Needless to say I’ve been in charge of “Entertainment” in the village for the past 7 years .

This brings me to my present  job as a wedding celebrant.
Many years ago I was asked by a friend of mine who owns a chateau near St. Emilion to perform a bi-lingual ceremony for her.
I had never considered this job before although my husband provides the music for 50 to 60 weddings a year!

She insisted I’d be perfect for the job as I’m  used to public speaking and  performing ;  I’m bi-lingual, and most importantly  I’m  “into all that spiritual stuff” as she put it.
I agreed , largely because she said she would pay me, …….and I absolutely loved it!                           I had a “non-religious experience”.

I felt like my whole life had prepared me for this.

I feverishly did  some anthropological research about rites of passage and humanist values and I  trained with the referenced humanist group of celebrants in France for a year, with whom I did 35 wedding ceremonies and  then set up on my own with a website. www.englishcelebrantinfrance.com

I have now developed my own  style  which is constantly evolving  . I learn something new  from every couple and I think my ceremonies are  meaningful and joyful without losing solemnity.

Many people see it as a cheesy moment in peoples’ lives and weddings all seem to be filled with “hoo ha” but I see it as  a privileged moment I  share with a couple who are expressing their love for each other publicly and sincerely. Does one ever have another opportunity to publicly  express, in such an unabashed way one’s love for our partner?

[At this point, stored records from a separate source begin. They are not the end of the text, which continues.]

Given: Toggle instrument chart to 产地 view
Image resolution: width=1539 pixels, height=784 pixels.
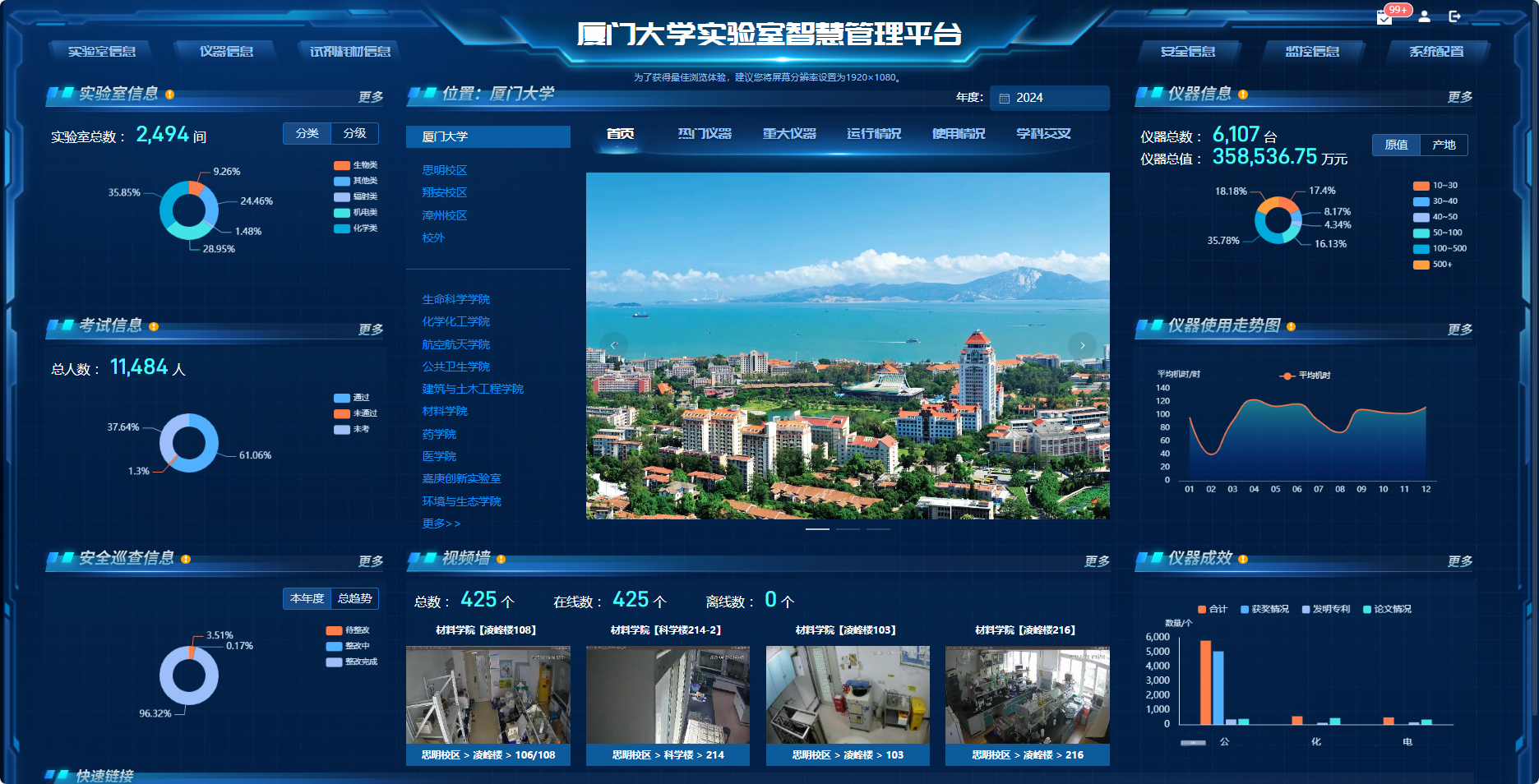Looking at the screenshot, I should coord(1444,145).
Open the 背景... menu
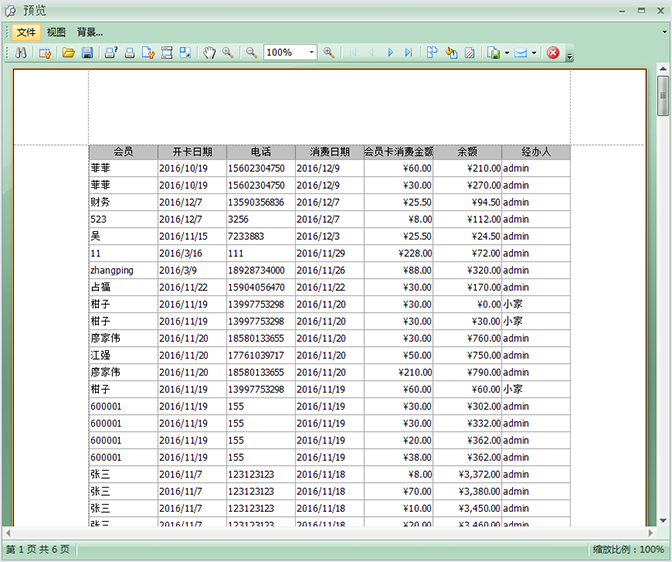 click(x=90, y=32)
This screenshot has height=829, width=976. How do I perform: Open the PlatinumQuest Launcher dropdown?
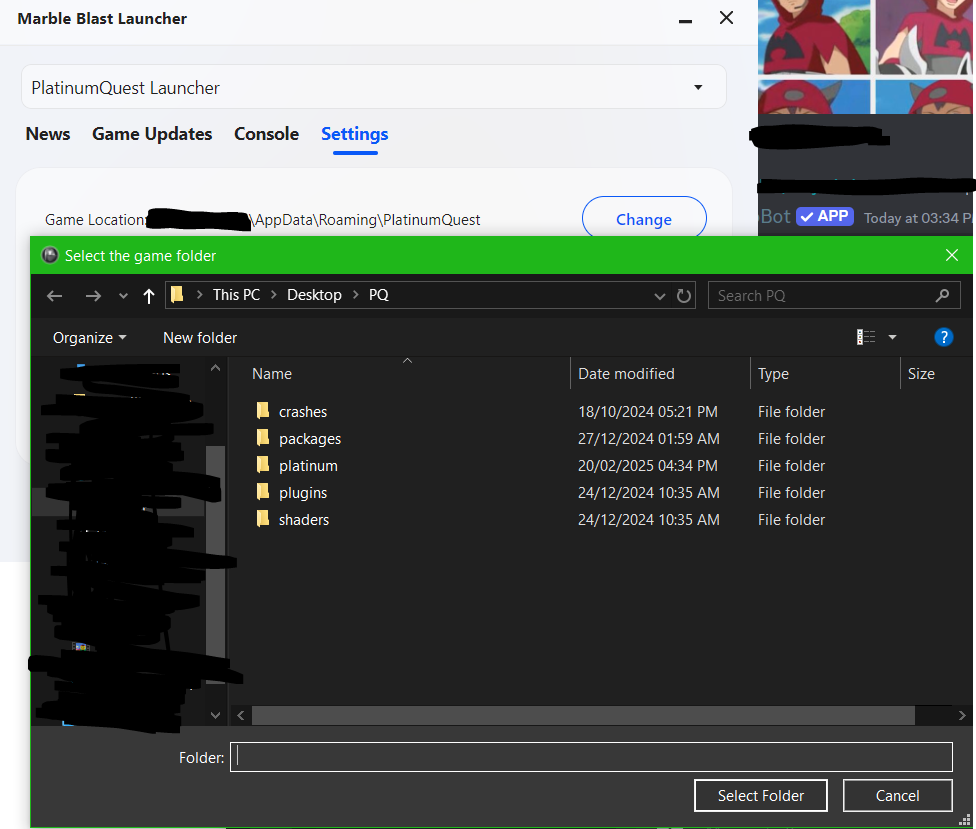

Our world of smart tongued journalism,  trendy mockery , slick design and focus on the  world’s negative drama all leaves the subject of “Love” hidden in a private area we all seem to be embarrassed about . So making  the most of this opportunity to say I LOVE YOU is actually very powerful.Even the most successful,  trendy couples get a huge applause from their bantering , joke telling , guests when they finally “kiss” at the end of the ceremony.

I was asked about 4 years ago to organize a ceremony for a friend’s funeral and a few weeks later my family asked me to do the eulogy for my own father’s funeral.

I’ve since done quite a number of  funeral ceremonies for ex-pats here in France . In a way I enjoy doing this job even more than the weddings. It is the same kind of work, strangely. It’s much harder to perform , of course and it’s very delicate speaking to bereaved members of someone’s family and friends , but it is an honour and I’m always profoundly grateful for the experience.